Si tra parlando del trattamento, insieme contenitivo e terapeutico, di autori di reato che, essendo penalmente non responsabili, “non possono essere destinatari di misure aventi un contenuto punitivo”, ma la cui pericolosità sociale è accertata per il compimento di fatti costituenti reati anche molto gravi, e richiede misure atte a contenerla a tutela della collettività dalle sue ulteriori manifestazioni. E dunque in attesa del ricovero essi sono o affidati a strutture sanitarie non coercitive, alle quali però possono sottrarsi senza alcuna difficoltà, o nei casi più gravi devono ristretti in carcere.

Ho avuto la fortuna di andare in pensione solo quattro anni dopo questa novità di legge; e quindi ho vissuto una sola esperienza in questa materia: si trattava di un imputato condannato in rito direttissimo per aver tentato di incendiare e far esplodere un distributore di benzina nel centro di una città, ed in concreto non era possibile ricoverarlo in una struttura diversa dal carcere; l’esperienza si interruppe molto presto, perché l’uomo appena in carcere si tolse la vita.

Non avrei altro da aggiungere; mi chiedo quanto delle considerazioni senza conforto che precedono siano dettate dalla mia esperienza personale.

Perché per trenta anni avevo frequentato un vecchio carcere edificato nel centro della mia città da un imperatore di altri tempi, ed in quelle occasioni ho vissuto in un posto diverso da tutti gli altri, dedicato e speciale, ove cercare le ragioni di una sofferenza e di colpe che in quel luogo trovavano lo specchio, una sorta di ragione di compensazione.
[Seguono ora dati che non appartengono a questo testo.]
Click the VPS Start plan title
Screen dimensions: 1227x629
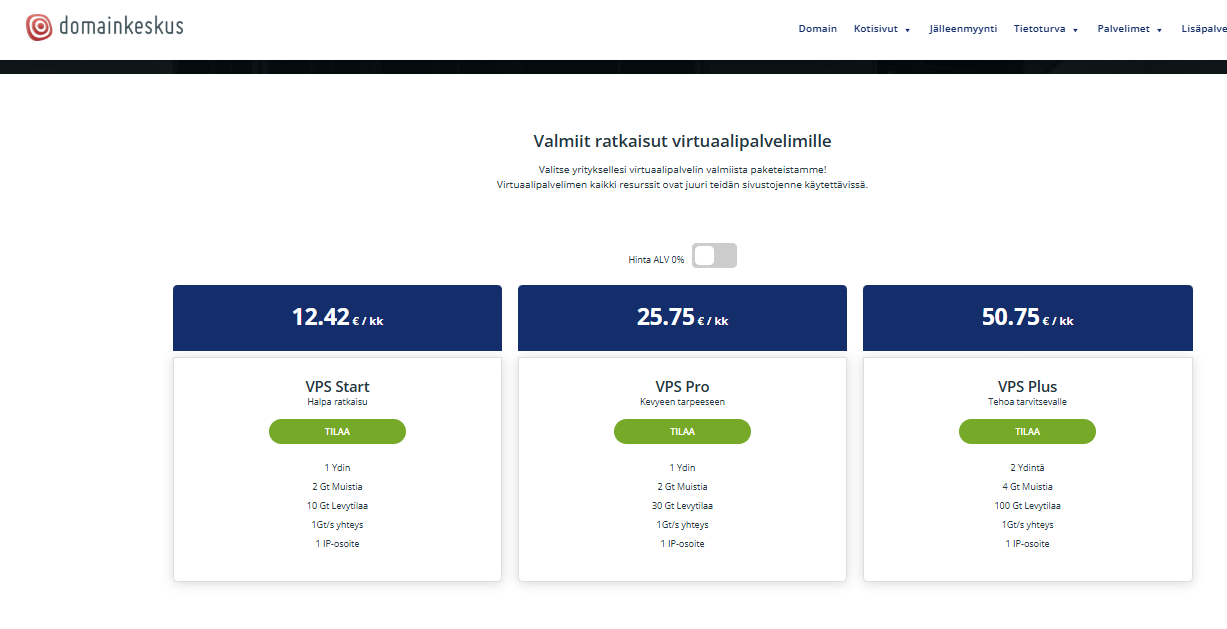point(337,387)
Per i suoi spazi ristretti, la vita in esso era difficile, per detenuti e agenti, ma era pur sempre connotata da una dimensione distesa dei rapporti umani tra loro e con le persone che si recavano per lavoro in quel luogo.
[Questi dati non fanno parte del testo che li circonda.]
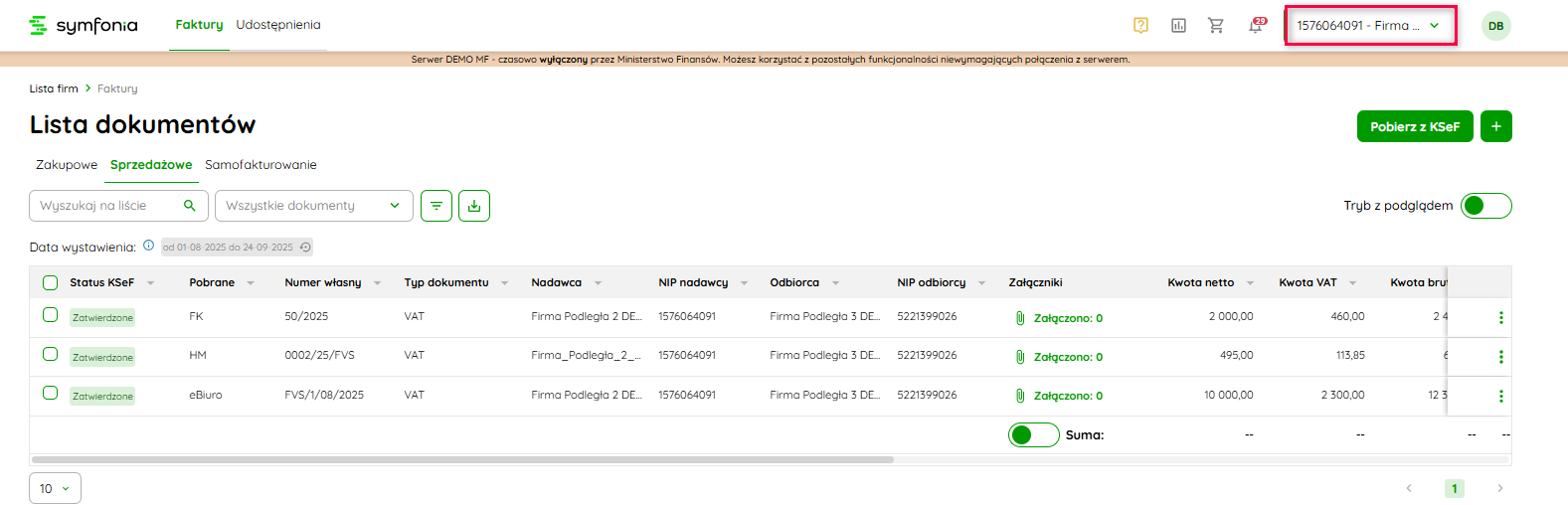
Task: Check the box for invoice 0002/25/FVS
Action: tap(51, 354)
Da quindici anni ormai le nuove carceri della città, frutto di scelte razionali e moderne, sono lontane dal centro; strumento insieme efficiente e spietato, ci si reca in esse come si farebbe in un centro commerciale, o se si preferisce in una base militare; la sofferenza di chi si trova in quel luogo sparisce, ed il visitatore aspetta solo di terminare il compito al quale sta assolvendo con burocratica puntualità.